----- Record set -----
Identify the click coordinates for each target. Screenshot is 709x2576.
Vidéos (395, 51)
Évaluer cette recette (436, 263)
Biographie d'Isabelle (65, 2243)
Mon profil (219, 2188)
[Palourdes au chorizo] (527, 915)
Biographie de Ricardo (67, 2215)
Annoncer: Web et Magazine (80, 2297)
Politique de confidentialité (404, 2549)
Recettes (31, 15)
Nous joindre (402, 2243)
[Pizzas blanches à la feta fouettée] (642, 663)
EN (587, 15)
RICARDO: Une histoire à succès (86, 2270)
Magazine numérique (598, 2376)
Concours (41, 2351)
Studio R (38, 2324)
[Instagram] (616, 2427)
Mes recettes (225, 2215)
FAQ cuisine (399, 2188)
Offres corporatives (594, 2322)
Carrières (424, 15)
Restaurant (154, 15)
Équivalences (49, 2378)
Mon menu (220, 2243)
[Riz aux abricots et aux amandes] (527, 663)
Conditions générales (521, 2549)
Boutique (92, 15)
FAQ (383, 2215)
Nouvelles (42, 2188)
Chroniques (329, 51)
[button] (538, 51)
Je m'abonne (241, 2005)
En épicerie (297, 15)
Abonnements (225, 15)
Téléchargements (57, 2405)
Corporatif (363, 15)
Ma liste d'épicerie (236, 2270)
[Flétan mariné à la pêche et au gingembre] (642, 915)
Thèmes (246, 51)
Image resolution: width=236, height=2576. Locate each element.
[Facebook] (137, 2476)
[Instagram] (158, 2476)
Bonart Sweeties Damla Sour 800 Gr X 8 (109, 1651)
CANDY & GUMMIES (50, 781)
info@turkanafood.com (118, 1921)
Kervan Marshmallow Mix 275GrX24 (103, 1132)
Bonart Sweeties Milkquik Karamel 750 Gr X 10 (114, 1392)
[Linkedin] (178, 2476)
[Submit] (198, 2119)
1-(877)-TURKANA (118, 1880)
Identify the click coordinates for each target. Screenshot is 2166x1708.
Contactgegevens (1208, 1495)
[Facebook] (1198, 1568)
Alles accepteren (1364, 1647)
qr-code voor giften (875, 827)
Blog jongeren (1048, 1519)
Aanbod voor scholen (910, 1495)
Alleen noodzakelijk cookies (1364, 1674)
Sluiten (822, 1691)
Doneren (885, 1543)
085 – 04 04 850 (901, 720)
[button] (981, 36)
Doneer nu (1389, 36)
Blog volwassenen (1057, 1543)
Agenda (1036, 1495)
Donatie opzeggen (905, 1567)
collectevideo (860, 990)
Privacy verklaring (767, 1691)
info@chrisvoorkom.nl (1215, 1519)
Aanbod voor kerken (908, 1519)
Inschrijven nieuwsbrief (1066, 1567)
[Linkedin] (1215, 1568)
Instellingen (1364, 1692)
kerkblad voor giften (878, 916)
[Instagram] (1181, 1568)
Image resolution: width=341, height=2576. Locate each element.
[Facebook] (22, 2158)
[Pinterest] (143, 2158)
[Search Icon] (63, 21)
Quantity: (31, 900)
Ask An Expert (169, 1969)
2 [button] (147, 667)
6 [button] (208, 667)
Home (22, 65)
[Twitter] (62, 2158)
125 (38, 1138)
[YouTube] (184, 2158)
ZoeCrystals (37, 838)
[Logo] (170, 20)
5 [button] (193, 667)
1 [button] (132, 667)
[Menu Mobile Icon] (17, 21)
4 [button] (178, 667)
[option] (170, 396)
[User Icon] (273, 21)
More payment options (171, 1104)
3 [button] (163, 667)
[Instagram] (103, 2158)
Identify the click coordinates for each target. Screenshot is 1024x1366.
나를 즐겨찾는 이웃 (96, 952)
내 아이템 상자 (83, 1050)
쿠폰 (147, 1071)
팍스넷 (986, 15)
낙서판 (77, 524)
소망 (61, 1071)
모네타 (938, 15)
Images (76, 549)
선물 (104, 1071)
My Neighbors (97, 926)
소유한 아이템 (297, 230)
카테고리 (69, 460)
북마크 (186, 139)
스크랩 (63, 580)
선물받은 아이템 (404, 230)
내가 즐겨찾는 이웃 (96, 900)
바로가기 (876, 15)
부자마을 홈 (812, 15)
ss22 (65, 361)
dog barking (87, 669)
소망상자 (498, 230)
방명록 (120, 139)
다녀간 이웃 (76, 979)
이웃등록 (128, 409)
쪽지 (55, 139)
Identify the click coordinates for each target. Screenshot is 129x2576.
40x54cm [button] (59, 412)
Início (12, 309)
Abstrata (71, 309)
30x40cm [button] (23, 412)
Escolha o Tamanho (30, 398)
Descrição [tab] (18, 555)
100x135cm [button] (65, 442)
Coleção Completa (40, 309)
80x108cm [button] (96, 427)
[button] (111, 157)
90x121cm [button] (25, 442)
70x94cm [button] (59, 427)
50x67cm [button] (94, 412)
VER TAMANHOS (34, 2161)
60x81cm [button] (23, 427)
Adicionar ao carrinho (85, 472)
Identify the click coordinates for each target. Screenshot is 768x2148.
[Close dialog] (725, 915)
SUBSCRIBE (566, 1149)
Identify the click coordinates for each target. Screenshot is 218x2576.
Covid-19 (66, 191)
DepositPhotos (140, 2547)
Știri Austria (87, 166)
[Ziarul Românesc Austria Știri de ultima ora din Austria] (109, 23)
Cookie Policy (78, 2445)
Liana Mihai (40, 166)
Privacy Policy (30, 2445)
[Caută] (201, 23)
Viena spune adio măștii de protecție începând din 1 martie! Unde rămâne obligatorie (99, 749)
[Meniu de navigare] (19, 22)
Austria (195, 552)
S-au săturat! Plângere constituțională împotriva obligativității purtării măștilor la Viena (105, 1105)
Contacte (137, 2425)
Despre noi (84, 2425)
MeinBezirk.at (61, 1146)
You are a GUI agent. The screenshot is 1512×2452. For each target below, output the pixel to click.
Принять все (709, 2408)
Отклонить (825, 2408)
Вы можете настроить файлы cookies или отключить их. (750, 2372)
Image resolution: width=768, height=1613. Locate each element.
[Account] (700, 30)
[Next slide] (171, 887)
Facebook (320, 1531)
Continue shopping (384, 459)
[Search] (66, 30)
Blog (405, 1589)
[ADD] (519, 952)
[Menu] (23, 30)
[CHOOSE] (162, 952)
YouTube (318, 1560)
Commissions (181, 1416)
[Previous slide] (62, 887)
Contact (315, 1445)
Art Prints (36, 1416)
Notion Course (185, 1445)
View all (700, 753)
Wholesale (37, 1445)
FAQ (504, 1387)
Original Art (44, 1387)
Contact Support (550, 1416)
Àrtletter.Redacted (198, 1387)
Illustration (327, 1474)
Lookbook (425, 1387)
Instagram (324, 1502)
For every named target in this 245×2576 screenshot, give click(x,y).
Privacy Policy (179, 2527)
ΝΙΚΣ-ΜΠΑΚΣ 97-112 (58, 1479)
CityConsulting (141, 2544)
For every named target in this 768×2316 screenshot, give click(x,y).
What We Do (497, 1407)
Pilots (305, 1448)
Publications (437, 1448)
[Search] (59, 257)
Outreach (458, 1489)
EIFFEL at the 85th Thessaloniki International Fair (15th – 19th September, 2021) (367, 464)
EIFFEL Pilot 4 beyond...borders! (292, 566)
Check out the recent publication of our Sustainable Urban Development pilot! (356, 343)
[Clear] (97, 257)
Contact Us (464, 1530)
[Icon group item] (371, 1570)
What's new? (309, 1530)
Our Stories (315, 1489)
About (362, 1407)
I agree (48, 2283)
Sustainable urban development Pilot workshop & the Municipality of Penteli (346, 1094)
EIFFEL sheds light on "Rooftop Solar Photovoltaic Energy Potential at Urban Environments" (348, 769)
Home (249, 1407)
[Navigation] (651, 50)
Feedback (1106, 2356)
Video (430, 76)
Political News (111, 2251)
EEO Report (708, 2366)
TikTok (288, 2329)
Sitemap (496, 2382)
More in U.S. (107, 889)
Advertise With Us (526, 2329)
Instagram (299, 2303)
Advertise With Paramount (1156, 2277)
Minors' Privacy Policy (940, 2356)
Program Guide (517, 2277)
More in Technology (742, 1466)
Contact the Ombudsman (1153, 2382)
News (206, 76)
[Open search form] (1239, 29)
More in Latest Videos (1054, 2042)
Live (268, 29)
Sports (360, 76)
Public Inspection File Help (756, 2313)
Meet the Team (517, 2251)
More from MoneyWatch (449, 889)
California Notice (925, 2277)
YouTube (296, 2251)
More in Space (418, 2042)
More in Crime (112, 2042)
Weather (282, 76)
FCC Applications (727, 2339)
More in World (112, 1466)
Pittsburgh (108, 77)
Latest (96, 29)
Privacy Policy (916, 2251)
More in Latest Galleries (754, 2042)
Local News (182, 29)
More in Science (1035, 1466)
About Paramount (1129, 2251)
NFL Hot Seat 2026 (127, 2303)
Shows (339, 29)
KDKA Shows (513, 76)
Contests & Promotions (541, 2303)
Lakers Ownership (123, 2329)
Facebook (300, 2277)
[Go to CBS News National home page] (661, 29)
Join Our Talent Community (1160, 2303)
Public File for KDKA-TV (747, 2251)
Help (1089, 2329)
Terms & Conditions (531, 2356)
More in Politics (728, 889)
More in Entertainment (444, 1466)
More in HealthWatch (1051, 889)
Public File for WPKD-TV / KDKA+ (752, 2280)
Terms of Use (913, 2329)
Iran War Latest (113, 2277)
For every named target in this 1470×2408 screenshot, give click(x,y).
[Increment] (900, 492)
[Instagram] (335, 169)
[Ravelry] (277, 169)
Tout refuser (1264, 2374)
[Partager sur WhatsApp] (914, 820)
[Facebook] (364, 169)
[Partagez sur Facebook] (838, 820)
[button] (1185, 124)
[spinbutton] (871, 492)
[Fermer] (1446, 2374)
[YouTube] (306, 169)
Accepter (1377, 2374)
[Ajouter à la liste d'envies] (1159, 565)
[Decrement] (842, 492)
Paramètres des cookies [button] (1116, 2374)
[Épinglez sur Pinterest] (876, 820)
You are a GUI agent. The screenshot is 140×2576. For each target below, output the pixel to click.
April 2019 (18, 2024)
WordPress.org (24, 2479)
-----
__Brief__. Could you restate word for word the lines above from the one containing "Alleen noodzakelijk cookies (1364, 1674)" through the one containing "More payment options (171, 1104)", both included, and nothing else?

__Answer to the exercise__.
Alleen noodzakelijk cookies (1364, 1674)
Sluiten (822, 1691)
Doneren (885, 1543)
085 – 04 04 850 (901, 720)
[button] (981, 36)
Doneer nu (1389, 36)
Blog volwassenen (1057, 1543)
Agenda (1036, 1495)
Donatie opzeggen (905, 1567)
collectevideo (860, 990)
Privacy verklaring (767, 1691)
info@chrisvoorkom.nl (1215, 1519)
Aanbod voor kerken (908, 1519)
Inschrijven nieuwsbrief (1066, 1567)
[Linkedin] (1215, 1568)
Instellingen (1364, 1692)
kerkblad voor giften (878, 916)
[Instagram] (1181, 1568)
Image resolution: width=341, height=2576. Locate each element.
[Facebook] (22, 2158)
[Pinterest] (143, 2158)
[Search Icon] (63, 21)
Quantity: (31, 900)
Ask An Expert (169, 1969)
2 [button] (147, 667)
6 [button] (208, 667)
Home (22, 65)
[Twitter] (62, 2158)
125 (38, 1138)
[YouTube] (184, 2158)
ZoeCrystals (37, 838)
[Logo] (170, 20)
5 [button] (193, 667)
1 [button] (132, 667)
[Menu Mobile Icon] (17, 21)
4 [button] (178, 667)
[option] (170, 396)
[User Icon] (273, 21)
More payment options (171, 1104)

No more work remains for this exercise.